#### SUPPLIED TEXT:
---
Susan Blackwell v. Dean Franchi
328929
| Mich. Ct. App. | Jan 31, 2017Background
- Plaintiff Susan Blackwell, a social guest (licensee), was directed to place her coat in a dark coat room at defendants’ home and fell on an eight-inch step-down that was not visible on casual inspection.
- Defendants moved for summary disposition arguing the hazard (dark room/step) was open and obvious.
- The trial court granted summary disposition for defendants; the appeal challenges that ruling.
- The concurring opinion (Judge Gleicher) agrees with the majority that a factual question precludes summary disposition.
- Central factual dispute: whether, from the perspective of a reasonable first-time guest, the step was visible or was concealed by darkness such that a warning was required.
---
#### SET PROBLEM A:
From the Blackwell case summary, quote the part that opens with the words containing "- Defendants moved" and closes with "challenges that ruling.".
#### SET PROBLEM B:
Condense the paragraph of the Blackwell case summary beginning "Plaintiff Susan Blackwell, a social guest" into one shorter sentence that retains its main facts.
The material that follows has no connection to the Blackwell case summary.

#### Collection entries:
---
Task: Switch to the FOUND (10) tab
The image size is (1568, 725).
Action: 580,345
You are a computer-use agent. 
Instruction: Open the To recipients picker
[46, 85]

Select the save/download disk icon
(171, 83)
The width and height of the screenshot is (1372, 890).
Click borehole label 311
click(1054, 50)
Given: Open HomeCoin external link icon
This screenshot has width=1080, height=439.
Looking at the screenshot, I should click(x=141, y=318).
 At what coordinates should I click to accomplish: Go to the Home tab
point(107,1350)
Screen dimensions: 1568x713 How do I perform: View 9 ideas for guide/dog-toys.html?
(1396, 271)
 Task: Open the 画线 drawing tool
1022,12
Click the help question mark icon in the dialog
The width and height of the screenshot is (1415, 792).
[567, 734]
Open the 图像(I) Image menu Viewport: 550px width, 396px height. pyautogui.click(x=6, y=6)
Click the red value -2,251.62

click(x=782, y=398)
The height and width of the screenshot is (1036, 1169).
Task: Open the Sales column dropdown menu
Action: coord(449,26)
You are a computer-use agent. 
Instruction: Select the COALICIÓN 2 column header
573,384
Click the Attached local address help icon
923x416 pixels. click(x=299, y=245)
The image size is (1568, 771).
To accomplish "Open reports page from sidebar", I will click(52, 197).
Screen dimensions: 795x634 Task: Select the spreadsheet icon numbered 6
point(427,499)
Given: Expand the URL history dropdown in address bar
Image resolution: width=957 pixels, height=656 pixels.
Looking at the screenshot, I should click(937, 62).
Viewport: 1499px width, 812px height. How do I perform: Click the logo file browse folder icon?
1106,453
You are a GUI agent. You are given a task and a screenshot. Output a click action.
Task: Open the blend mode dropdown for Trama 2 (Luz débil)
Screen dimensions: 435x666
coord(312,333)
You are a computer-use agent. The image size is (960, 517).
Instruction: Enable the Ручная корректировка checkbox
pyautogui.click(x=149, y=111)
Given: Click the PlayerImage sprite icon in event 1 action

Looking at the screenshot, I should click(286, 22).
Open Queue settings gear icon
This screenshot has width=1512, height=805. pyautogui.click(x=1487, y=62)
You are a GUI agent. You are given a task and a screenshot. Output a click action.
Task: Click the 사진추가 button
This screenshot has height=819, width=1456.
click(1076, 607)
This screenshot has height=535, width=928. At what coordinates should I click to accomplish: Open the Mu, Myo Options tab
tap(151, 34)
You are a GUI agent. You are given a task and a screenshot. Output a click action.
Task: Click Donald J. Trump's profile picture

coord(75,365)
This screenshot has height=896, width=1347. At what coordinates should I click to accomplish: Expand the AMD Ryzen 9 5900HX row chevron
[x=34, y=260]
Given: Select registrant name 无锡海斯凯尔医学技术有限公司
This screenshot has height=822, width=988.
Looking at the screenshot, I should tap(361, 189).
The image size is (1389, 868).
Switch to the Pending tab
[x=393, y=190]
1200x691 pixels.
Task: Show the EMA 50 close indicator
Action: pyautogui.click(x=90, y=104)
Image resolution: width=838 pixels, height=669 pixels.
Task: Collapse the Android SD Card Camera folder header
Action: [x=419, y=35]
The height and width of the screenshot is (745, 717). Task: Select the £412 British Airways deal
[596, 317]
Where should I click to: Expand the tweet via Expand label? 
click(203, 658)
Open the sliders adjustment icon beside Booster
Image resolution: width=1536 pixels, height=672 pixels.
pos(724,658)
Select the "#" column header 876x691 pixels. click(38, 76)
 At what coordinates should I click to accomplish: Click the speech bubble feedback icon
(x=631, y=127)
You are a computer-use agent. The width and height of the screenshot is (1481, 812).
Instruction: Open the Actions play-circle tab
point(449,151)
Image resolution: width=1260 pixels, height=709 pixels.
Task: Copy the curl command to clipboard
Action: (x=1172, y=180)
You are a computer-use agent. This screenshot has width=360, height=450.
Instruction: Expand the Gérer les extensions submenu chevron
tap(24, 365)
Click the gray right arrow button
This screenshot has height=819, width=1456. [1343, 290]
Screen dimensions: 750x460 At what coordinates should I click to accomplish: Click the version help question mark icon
---
#### FULL OUTPUT A:
- Defendants moved for summary disposition arguing the hazard (dark room/step) was open and obvious.
- The trial court granted summary disposition for defendants; the appeal challenges that ruling.

#### FULL OUTPUT B:
Blackwell, a social guest, was told to leave her coat in a dark coat room at the defendants' home and fell on an eight-inch step-down not visible on casual inspection.